#### The data
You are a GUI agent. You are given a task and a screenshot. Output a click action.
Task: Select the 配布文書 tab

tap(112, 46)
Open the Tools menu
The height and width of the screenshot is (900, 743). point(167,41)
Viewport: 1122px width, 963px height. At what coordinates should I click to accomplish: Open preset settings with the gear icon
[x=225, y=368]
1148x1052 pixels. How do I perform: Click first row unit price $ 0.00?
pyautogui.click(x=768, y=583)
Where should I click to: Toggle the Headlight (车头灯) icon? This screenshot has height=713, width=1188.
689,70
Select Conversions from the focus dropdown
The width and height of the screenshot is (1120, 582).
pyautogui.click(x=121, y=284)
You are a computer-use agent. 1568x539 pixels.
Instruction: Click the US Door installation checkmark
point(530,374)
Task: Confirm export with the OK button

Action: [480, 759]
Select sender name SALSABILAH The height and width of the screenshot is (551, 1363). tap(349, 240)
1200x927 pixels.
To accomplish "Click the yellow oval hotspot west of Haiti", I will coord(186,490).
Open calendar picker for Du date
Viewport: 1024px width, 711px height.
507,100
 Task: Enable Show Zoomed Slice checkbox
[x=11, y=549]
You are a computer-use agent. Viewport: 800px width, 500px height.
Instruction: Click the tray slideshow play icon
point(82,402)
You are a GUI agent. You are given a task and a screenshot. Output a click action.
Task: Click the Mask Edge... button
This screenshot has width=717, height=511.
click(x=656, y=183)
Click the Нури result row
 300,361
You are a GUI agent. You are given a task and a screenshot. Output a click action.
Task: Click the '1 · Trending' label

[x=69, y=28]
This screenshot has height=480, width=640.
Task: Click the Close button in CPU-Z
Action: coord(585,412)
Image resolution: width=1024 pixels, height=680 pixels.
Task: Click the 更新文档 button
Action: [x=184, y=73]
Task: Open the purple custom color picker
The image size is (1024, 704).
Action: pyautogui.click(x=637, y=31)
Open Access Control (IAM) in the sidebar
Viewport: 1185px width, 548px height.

#### The task
Retype the listing exactly.

#### Answer to the problem
You are a GUI agent. You are given a task and a screenshot. Output a click action.
Task: Select the 配布文書 tab

tap(112, 46)
Open the Tools menu
The height and width of the screenshot is (900, 743). point(167,41)
Viewport: 1122px width, 963px height. At what coordinates should I click to accomplish: Open preset settings with the gear icon
[x=225, y=368]
1148x1052 pixels. How do I perform: Click first row unit price $ 0.00?
pyautogui.click(x=768, y=583)
Where should I click to: Toggle the Headlight (车头灯) icon? This screenshot has height=713, width=1188.
689,70
Select Conversions from the focus dropdown
The width and height of the screenshot is (1120, 582).
pyautogui.click(x=121, y=284)
You are a computer-use agent. 1568x539 pixels.
Instruction: Click the US Door installation checkmark
point(530,374)
Task: Confirm export with the OK button

Action: [480, 759]
Select sender name SALSABILAH The height and width of the screenshot is (551, 1363). tap(349, 240)
1200x927 pixels.
To accomplish "Click the yellow oval hotspot west of Haiti", I will coord(186,490).
Open calendar picker for Du date
Viewport: 1024px width, 711px height.
507,100
 Task: Enable Show Zoomed Slice checkbox
[x=11, y=549]
You are a computer-use agent. Viewport: 800px width, 500px height.
Instruction: Click the tray slideshow play icon
point(82,402)
You are a GUI agent. You are given a task and a screenshot. Output a click action.
Task: Click the Mask Edge... button
This screenshot has width=717, height=511.
click(x=656, y=183)
Click the Нури result row
 300,361
You are a GUI agent. You are given a task and a screenshot. Output a click action.
Task: Click the '1 · Trending' label

[x=69, y=28]
This screenshot has height=480, width=640.
Task: Click the Close button in CPU-Z
Action: coord(585,412)
Image resolution: width=1024 pixels, height=680 pixels.
Task: Click the 更新文档 button
Action: [x=184, y=73]
Task: Open the purple custom color picker
The image size is (1024, 704).
Action: pyautogui.click(x=637, y=31)
Open Access Control (IAM) in the sidebar
Viewport: 1185px width, 548px height.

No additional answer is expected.